Now for pastoring: pastors can be defined by their functions — preaching, administrating, distributing sacraments, leading, guiding, declaring, telling, commanding.

Here’s what pastoring in the mode of personhood his about: “A person is a pastor because she or he is called by the Spirit to open her or his own spirit to the spirit of the flock…. What pastors do is pastor, and pastoring is the brave action of leading by opening your person to the person of the others so that together we might share in the life of God” (68).

About Scot McKnight

Scot McKnight is a recognized authority on the New Testament, early Christianity, and the historical Jesus. McKnight, author of more than forty books, is the Professor of New Testament at Northern Seminary in Lombard, IL.

  • RJS

    Root’s comment about friendship evangelism puts a finger on something that has been bothering me lately.

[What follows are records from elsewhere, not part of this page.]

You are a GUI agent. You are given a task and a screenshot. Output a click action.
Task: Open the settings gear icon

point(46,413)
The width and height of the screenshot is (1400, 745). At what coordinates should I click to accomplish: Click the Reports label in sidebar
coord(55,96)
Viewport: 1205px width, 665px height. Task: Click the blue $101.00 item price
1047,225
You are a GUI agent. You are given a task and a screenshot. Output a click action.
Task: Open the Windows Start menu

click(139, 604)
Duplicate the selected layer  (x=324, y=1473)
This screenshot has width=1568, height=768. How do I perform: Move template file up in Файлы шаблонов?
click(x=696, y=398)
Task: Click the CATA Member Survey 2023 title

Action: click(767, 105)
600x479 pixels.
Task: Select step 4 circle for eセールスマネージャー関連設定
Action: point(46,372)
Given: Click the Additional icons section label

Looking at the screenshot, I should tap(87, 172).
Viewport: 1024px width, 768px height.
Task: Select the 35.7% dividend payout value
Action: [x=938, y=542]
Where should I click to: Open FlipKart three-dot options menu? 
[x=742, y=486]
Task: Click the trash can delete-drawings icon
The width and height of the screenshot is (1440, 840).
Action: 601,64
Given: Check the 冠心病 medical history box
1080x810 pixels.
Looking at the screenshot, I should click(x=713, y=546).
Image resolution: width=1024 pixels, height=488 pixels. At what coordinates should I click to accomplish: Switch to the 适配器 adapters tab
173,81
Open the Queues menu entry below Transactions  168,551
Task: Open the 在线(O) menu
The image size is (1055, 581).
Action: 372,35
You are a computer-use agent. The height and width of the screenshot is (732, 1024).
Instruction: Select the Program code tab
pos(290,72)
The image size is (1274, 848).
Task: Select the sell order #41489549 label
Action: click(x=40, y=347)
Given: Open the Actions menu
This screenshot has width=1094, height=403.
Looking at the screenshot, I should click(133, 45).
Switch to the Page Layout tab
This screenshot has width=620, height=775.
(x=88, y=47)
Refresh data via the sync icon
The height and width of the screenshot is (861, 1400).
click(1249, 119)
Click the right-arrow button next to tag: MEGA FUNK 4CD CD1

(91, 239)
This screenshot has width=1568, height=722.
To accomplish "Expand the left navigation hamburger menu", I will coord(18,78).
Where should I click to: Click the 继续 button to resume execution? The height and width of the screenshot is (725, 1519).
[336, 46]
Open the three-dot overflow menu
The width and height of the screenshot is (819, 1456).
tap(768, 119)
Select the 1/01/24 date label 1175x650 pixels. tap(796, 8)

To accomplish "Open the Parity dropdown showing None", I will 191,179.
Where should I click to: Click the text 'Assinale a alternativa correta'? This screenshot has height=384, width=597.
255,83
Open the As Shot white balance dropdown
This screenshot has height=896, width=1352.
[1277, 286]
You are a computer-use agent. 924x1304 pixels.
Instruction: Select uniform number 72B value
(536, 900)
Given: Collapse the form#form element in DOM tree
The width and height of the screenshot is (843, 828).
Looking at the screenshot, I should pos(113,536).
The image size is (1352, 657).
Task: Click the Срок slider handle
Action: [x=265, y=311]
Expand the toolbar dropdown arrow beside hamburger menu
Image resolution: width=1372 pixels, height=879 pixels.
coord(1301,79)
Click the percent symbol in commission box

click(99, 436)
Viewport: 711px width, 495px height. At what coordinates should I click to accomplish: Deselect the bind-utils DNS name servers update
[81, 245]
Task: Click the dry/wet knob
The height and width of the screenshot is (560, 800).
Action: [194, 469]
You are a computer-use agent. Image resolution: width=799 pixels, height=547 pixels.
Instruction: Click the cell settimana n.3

    The utilitarian view robs interactions of authenticity and – perhaps sooner, perhaps later – it leaves both the evangelist and the evangelized wary and cynical.

  • http://www.jesustheradicalpastor.com John W Frye

    Andrew Root is right on! As a pastor myself, I find Root’s definition of pastoring “in the mode of personhood” refreshing and corrective to so much of what is called “pastoring” today. When commericalized Christianity began packaging the faith with its ceaseless “how to” books, we experienced the triumph of function over relationship. The biblical mode is “who to,” not “how to.”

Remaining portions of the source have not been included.